INSTRUCTIONS
**1.** In the records, copy every line from the one containing "Send Message Element type: text (801, 544)" through the end of the records, keeping both the first and last lines of that span and leaving out the picture lines.
**2.** Continue the passage about Alex and pretend-extroversion from the point where it stops.

QUOTED TEXT
──────────────────────────────

When people are skilled at adopting free traits, it can be hard to believe
that they’re acting out of character. Professor Little’s students are usually
incredulous when he claims to be an introvert. But Little is far from
unique; many people, especially those in leadership roles, engage in a
certain level of pretend-extroversion. Consider, for example, my friend
Alex, the socially adept head of a financial services company, who
agreed to give a candid interview on the condition of sealed-in-blood
anonymity. Alex told me that pretend-extroversion was something he
taught himself in the seventh grade, when he decided that other kids
were taking advantage of him.
“I was the nicest person you’d ever want to know,” Alex recalls, “but
the world wasn’t that way. The problem was that if you were just a nice
person, you’d get crushed. I refused to live a life where people could do
that stuff to me. I was like, OK, what’s the policy prescription here? And
there really was only one. I needed to have every person in my pocket. If
I wanted to be a nice person, I needed to run the school.”

──────────────────────────────

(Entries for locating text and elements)
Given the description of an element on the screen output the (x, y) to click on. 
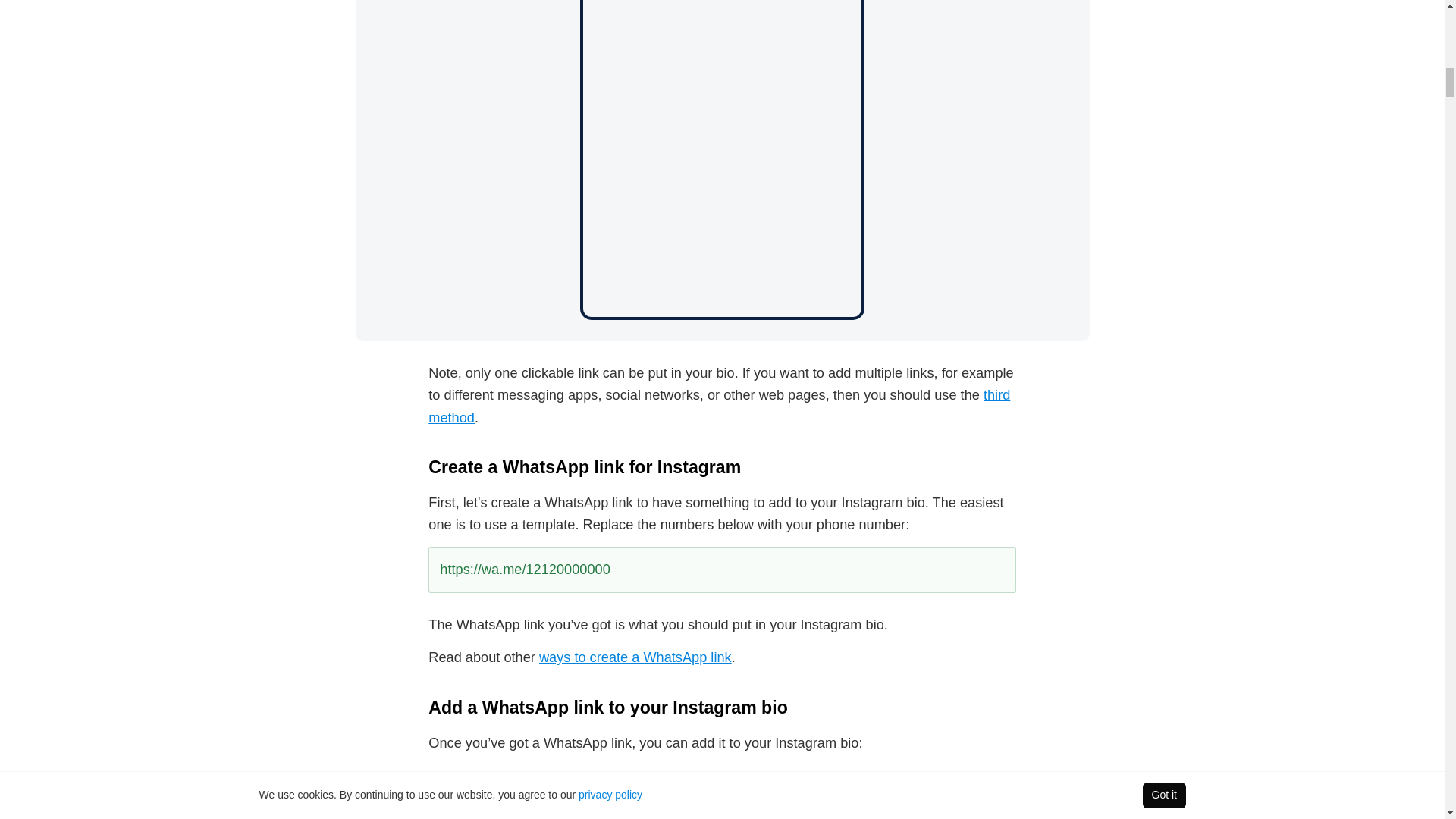
third method (719, 406)
ways to create a WhatsApp link (635, 657)
Given the description of an element on the screen output the (x, y) to click on. 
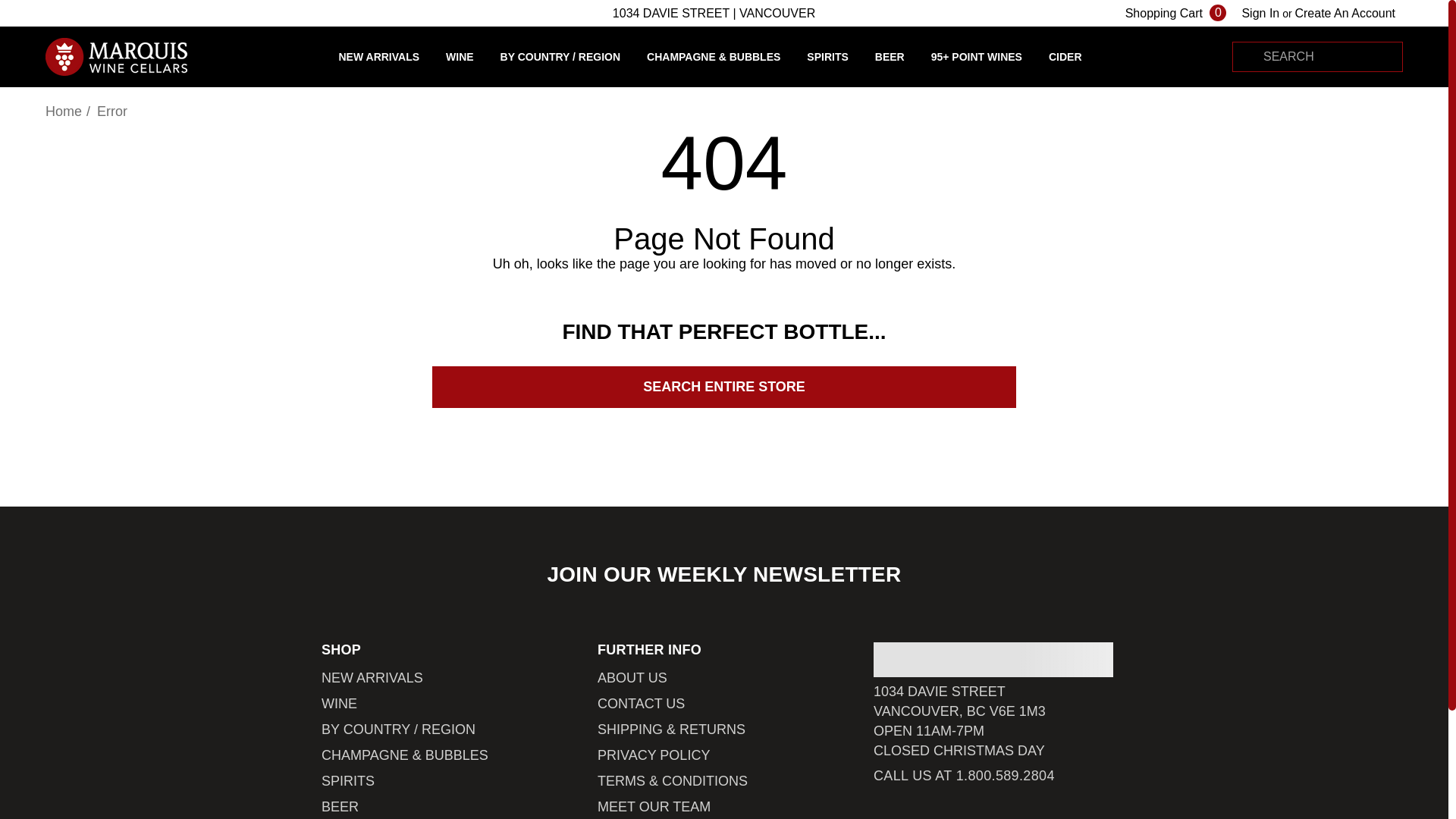
ABOUT US (631, 678)
PRIVACY POLICY (653, 755)
NEW ARRIVALS (372, 678)
NEW ARRIVALS (378, 56)
Create An Account (1344, 12)
facebook facebook (876, 816)
MEET OUR TEAM (653, 806)
Home (63, 111)
instagram instagram (941, 816)
Error (112, 111)
Given the description of an element on the screen output the (x, y) to click on. 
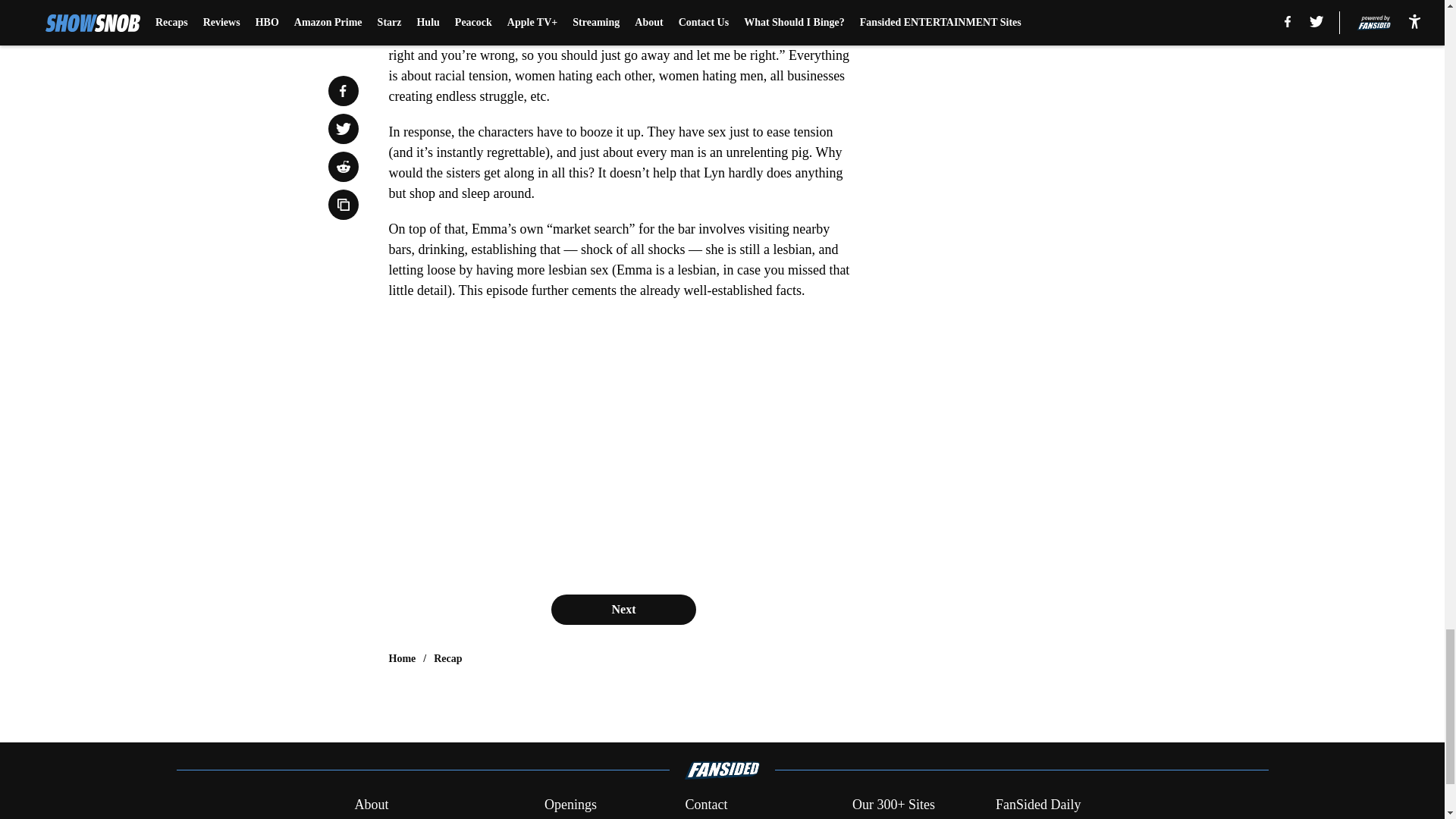
Home (401, 658)
Recap (447, 658)
Next (622, 609)
Given the description of an element on the screen output the (x, y) to click on. 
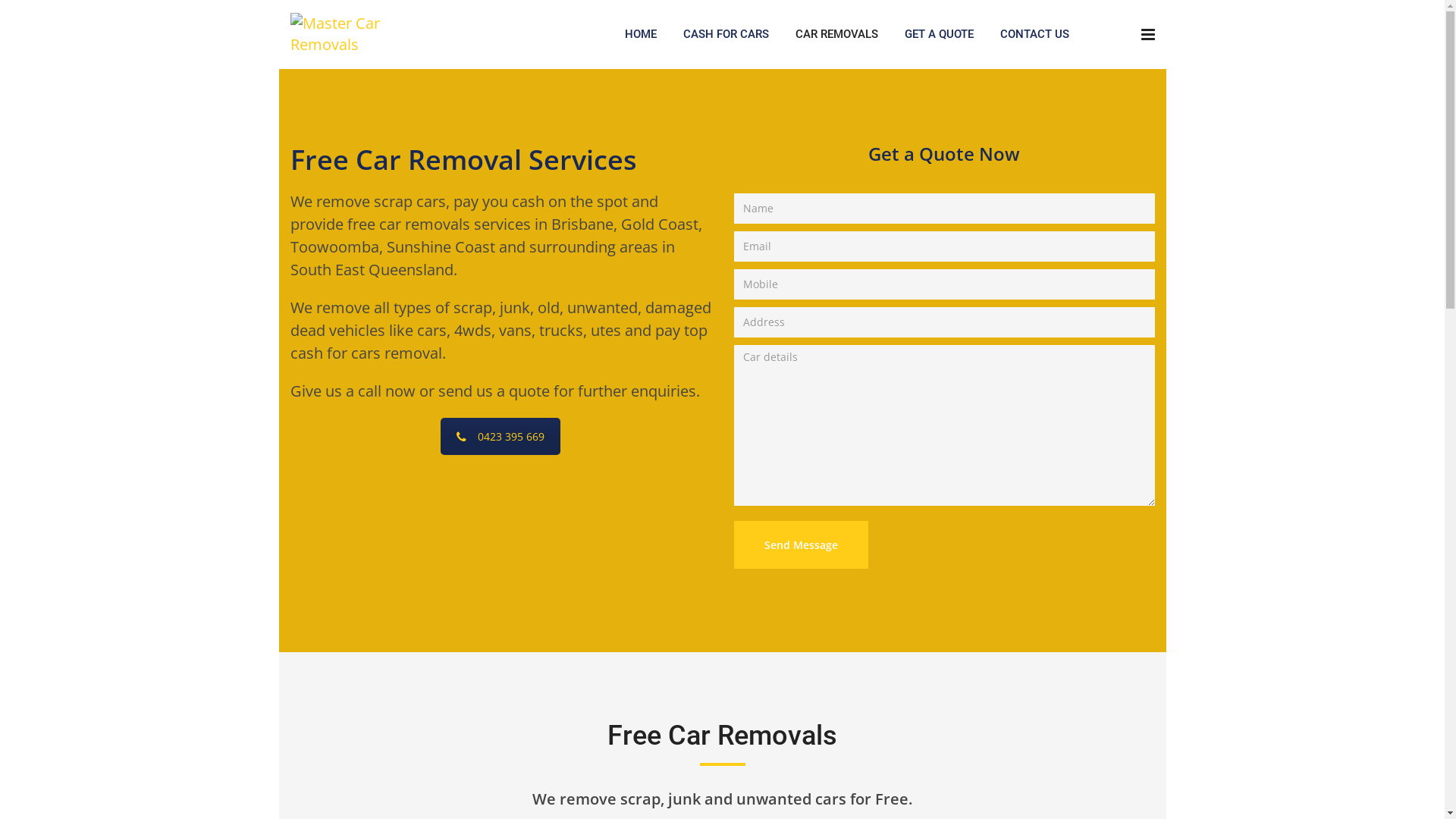
Send Message Element type: text (801, 544)
CAR REMOVALS Element type: text (836, 34)
GET A QUOTE Element type: text (939, 34)
CONTACT US Element type: text (1034, 34)
CASH FOR CARS Element type: text (725, 34)
HOME Element type: text (640, 34)
0423 395 669 Element type: text (500, 436)
Given the description of an element on the screen output the (x, y) to click on. 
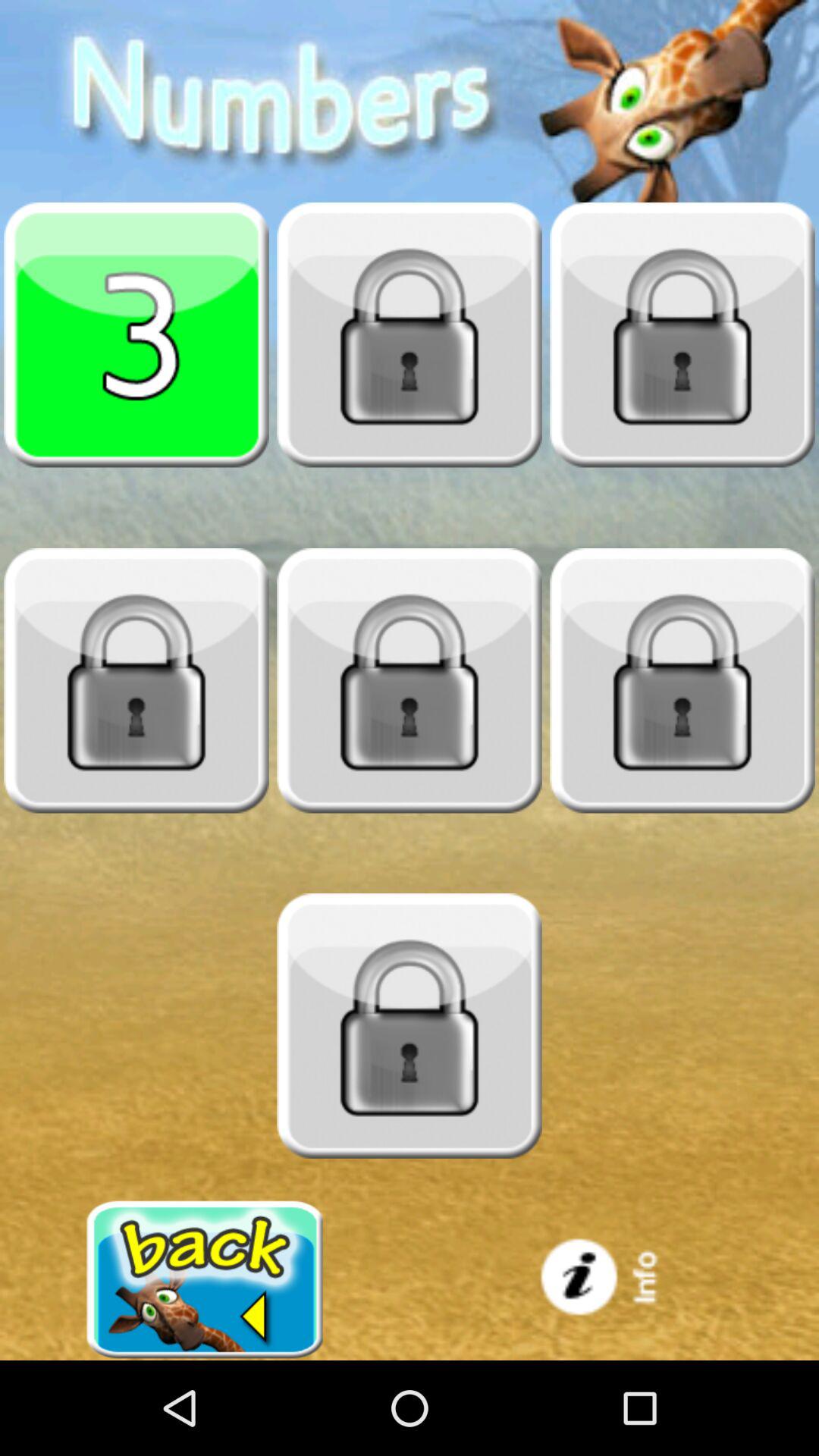
touch locked chapter (409, 680)
Given the description of an element on the screen output the (x, y) to click on. 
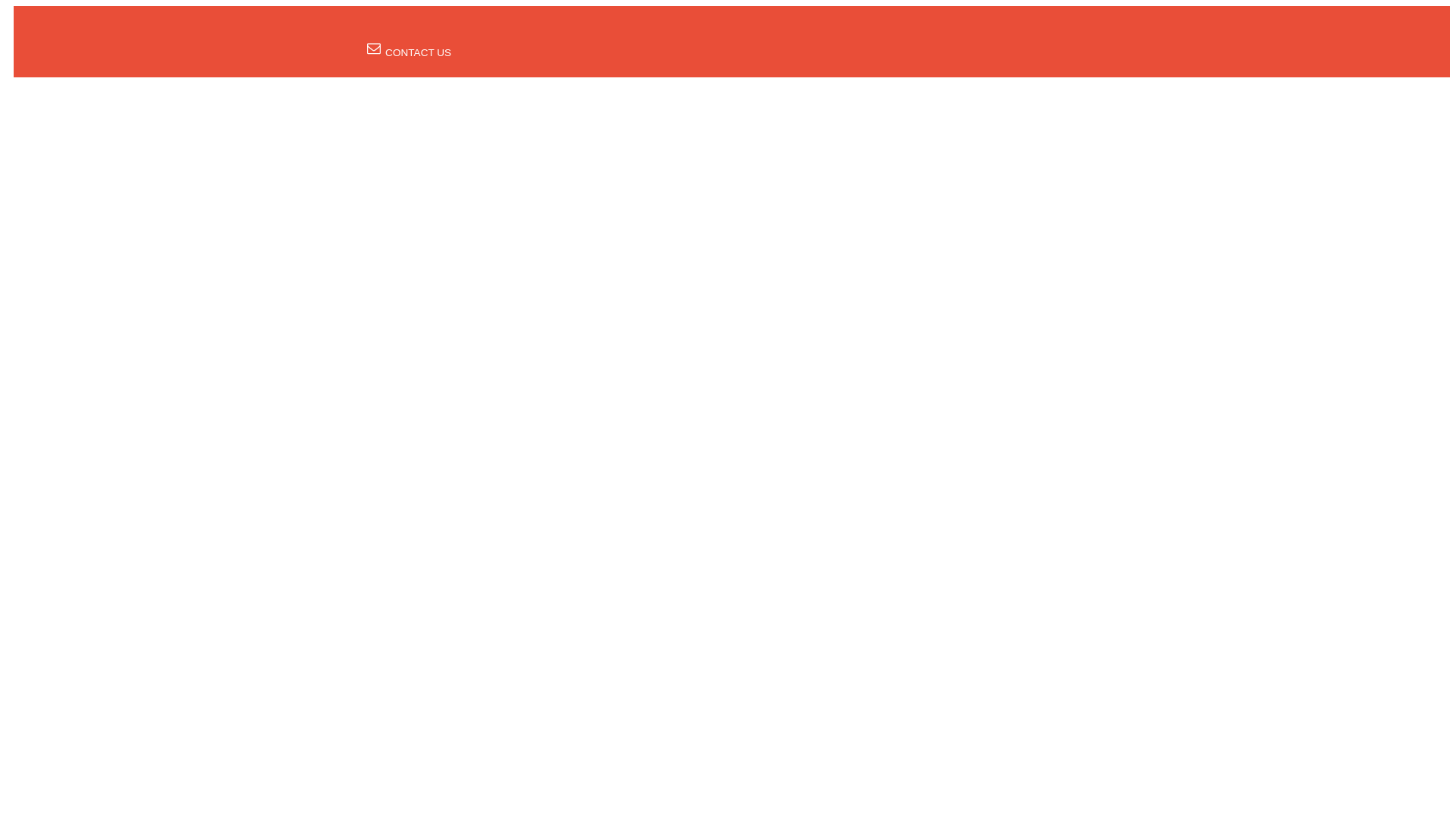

──────────────────────────────

ANSWERS FOR THE TASKS
**1.**
Send Message Element type: text (801, 544)
CAR REMOVALS Element type: text (836, 34)
GET A QUOTE Element type: text (939, 34)
CONTACT US Element type: text (1034, 34)
CASH FOR CARS Element type: text (725, 34)
HOME Element type: text (640, 34)
0423 395 669 Element type: text (500, 436)
Given the description of an element on the screen output the (x, y) to click on. 
touch locked chapter (409, 680)
Given the description of an element on the screen output the (x, y) to click on. 

**2.**
But how to get from A to B? “I studied social dynamics, I guarantee
more than anyone you’ve ever met,” Alex told me. He observed the way
people talked, the way they walked—especially male dominance poses.
He adjusted his own persona, which allowed him to go on being a
fundamentally shy, sweet kid, but without being taken advantage of.
“Any hard thing where you can get crushed, I was like, ‘I need to learn
how to do this.’ So by now I’m built for war. Because then people don’t
screw you.”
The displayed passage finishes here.